Characterization of flashover plasma across a large-scale ceramic vacuum interface initiated by explosive electron emission
Bibliographic record
Abstract
Flashover plasma characteristics across a large-scale ceramic vacuum interface initiated by explosive electron emission (EEE) are investigated with the experimental and simulation methods. Driven by a negative high voltage pulse (-300 kV, 150 ns), flashover plasma luminescence processes were observed by a high-speed framing camera and the accompanied spectrum characteristics were measured by a spectrograph. Compared with flashover initiated by field electron emission (FEE), a faster light expansion velocity and higher electron temperature of flashover initiated by EEE were obtained which were 200 cm/μs and 4.57 eV, respectively. Radial and angular components characteristics of expansion velocity were analyzed as well and their maximum values were 200 cm/μs and 50 cm/μs.
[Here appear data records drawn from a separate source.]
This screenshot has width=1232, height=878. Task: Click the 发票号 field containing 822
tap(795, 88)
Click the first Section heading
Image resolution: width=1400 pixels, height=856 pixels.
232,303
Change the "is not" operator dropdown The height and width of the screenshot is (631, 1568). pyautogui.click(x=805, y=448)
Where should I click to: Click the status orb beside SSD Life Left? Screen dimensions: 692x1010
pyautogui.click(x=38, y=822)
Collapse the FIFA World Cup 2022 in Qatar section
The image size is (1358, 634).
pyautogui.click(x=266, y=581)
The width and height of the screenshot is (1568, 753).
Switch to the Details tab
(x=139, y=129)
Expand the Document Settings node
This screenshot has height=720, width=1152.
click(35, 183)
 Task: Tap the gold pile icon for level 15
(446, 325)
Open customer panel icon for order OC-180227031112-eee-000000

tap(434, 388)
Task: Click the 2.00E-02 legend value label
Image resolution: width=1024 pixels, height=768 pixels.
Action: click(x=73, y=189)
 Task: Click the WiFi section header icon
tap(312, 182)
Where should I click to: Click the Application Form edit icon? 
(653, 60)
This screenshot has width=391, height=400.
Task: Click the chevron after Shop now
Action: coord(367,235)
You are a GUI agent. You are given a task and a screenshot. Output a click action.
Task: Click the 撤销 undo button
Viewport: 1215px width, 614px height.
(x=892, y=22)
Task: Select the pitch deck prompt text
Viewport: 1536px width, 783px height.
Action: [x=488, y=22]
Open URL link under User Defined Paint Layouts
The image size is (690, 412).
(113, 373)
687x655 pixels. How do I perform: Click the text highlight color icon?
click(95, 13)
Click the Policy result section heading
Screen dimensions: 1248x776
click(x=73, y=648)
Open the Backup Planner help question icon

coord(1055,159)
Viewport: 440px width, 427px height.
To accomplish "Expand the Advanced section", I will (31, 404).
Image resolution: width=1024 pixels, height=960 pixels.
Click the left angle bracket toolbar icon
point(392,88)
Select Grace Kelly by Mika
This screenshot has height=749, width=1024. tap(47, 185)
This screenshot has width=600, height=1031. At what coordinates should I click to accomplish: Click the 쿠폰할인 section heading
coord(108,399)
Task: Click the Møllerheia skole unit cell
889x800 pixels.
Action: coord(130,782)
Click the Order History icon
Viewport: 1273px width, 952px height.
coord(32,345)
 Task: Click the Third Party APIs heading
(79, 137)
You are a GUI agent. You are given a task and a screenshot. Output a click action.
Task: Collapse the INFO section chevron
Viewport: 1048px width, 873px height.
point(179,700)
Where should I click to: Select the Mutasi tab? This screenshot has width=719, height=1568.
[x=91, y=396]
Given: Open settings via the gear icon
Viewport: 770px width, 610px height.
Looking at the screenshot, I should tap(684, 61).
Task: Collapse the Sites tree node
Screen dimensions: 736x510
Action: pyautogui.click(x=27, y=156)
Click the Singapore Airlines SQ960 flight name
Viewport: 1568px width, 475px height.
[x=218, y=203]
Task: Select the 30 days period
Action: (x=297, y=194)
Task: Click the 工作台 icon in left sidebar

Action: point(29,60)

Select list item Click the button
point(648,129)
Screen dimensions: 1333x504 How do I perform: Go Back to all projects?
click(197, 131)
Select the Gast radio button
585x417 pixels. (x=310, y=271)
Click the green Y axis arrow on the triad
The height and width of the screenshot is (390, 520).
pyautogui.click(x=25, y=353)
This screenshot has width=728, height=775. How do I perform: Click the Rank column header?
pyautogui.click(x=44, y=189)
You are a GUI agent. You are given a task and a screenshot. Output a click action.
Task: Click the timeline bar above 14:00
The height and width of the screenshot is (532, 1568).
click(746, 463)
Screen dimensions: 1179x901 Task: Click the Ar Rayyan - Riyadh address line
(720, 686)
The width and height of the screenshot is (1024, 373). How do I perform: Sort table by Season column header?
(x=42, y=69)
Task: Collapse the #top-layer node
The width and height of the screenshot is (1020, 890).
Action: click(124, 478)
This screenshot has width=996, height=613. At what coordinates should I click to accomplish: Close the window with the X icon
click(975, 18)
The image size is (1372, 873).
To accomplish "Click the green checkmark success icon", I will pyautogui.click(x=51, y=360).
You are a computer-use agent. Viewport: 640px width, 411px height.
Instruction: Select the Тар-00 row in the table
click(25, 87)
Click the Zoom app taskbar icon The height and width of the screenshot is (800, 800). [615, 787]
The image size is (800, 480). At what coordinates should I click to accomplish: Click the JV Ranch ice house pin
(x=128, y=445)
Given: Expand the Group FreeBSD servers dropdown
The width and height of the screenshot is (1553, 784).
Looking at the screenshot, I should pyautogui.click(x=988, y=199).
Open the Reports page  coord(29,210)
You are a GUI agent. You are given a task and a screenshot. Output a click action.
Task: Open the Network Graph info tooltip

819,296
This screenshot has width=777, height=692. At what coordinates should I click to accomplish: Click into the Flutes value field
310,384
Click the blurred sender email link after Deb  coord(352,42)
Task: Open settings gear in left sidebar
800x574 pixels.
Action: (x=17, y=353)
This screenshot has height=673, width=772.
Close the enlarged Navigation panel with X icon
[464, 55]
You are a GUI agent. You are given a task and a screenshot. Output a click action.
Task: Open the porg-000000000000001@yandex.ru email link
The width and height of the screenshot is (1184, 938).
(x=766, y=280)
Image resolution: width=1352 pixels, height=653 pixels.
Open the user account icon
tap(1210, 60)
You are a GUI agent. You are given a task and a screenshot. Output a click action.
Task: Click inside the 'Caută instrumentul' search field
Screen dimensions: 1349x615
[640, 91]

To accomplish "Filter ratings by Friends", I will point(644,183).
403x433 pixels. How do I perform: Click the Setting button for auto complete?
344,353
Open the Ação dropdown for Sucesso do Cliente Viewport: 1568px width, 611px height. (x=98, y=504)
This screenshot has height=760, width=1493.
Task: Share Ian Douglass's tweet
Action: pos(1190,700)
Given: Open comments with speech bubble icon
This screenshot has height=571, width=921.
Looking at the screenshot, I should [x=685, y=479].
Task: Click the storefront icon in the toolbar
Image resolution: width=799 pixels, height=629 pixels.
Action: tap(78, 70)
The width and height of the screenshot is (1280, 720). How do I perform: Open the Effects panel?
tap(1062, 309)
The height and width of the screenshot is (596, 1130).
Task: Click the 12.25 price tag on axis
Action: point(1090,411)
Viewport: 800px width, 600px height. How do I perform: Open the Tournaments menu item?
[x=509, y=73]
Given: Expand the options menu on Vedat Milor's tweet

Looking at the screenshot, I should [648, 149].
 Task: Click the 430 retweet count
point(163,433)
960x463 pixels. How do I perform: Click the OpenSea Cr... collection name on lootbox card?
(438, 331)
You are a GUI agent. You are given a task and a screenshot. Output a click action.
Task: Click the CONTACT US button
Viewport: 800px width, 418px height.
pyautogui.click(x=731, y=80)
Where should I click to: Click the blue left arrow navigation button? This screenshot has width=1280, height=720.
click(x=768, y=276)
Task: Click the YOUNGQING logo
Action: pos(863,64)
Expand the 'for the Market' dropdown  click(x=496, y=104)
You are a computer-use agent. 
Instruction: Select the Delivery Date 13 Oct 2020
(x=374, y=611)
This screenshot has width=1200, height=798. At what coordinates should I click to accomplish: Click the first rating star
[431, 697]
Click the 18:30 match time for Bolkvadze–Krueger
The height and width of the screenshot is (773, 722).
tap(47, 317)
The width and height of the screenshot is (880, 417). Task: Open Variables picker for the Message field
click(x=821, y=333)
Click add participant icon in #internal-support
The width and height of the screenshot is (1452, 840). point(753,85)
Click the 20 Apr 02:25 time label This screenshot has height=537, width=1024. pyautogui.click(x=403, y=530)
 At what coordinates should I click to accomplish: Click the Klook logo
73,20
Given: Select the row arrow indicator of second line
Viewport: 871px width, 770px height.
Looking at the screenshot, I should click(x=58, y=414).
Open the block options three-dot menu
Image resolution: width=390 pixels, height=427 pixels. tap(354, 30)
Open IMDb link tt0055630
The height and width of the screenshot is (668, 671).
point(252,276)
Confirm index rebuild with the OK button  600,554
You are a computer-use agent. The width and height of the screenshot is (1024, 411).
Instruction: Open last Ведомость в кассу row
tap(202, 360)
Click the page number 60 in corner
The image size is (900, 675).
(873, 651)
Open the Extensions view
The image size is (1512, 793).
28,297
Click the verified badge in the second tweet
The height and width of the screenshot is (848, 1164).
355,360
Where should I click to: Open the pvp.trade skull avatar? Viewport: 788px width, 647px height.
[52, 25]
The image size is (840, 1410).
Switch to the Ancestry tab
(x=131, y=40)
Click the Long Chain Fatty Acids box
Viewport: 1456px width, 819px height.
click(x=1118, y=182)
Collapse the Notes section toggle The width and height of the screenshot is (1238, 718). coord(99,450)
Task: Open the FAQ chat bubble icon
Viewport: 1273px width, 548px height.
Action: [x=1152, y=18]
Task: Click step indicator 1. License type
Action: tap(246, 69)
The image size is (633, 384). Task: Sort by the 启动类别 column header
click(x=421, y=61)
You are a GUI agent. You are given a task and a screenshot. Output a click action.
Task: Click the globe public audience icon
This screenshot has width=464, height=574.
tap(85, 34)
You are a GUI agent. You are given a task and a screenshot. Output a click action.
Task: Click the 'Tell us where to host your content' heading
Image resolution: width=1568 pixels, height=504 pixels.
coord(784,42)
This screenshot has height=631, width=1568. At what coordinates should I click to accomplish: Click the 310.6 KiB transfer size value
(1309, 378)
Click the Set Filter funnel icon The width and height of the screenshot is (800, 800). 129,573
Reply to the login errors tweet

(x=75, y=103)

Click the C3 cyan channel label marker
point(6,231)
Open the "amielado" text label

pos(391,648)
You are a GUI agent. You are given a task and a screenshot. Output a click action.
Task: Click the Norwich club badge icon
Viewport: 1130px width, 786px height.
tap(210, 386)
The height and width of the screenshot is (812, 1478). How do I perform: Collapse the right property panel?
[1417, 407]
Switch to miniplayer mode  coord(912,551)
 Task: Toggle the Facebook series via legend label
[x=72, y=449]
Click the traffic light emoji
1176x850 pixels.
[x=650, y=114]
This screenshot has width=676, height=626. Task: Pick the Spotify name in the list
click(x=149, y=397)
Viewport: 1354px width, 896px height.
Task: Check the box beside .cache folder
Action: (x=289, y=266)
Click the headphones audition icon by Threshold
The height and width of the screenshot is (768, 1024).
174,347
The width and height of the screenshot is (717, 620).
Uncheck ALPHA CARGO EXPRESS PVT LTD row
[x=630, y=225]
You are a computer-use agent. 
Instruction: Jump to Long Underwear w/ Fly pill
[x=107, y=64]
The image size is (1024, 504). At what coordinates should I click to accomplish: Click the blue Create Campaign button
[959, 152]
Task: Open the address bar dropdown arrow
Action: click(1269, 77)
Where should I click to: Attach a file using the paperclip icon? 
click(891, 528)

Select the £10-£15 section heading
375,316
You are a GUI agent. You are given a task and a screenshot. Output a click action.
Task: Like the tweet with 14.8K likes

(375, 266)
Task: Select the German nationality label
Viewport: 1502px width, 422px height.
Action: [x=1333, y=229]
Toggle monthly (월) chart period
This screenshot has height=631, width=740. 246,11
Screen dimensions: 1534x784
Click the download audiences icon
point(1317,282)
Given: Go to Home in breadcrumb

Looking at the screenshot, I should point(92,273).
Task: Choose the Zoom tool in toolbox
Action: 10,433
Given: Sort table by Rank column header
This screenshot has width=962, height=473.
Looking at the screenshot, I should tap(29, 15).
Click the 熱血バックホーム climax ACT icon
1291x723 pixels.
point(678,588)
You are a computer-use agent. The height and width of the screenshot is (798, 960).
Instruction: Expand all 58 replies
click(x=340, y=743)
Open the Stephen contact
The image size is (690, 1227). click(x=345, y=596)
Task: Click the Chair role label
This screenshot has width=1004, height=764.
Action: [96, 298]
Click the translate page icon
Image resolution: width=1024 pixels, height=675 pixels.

Furthermore, comparisons of flashover initiated by EEE and FEE were conducted by particle-in-cell methods and the results agreed with the experimental observations. From these results it can be concluded that due to higher primary electron energy and stronger secondary electron avalanche and gas ionization, flashover along the ceramic interface initiated by EEE has an easier and faster develop process compared with that initiated by FEE. This work can give a reference for evaluation and design of ceramic vacuum interfaces for high-current applications.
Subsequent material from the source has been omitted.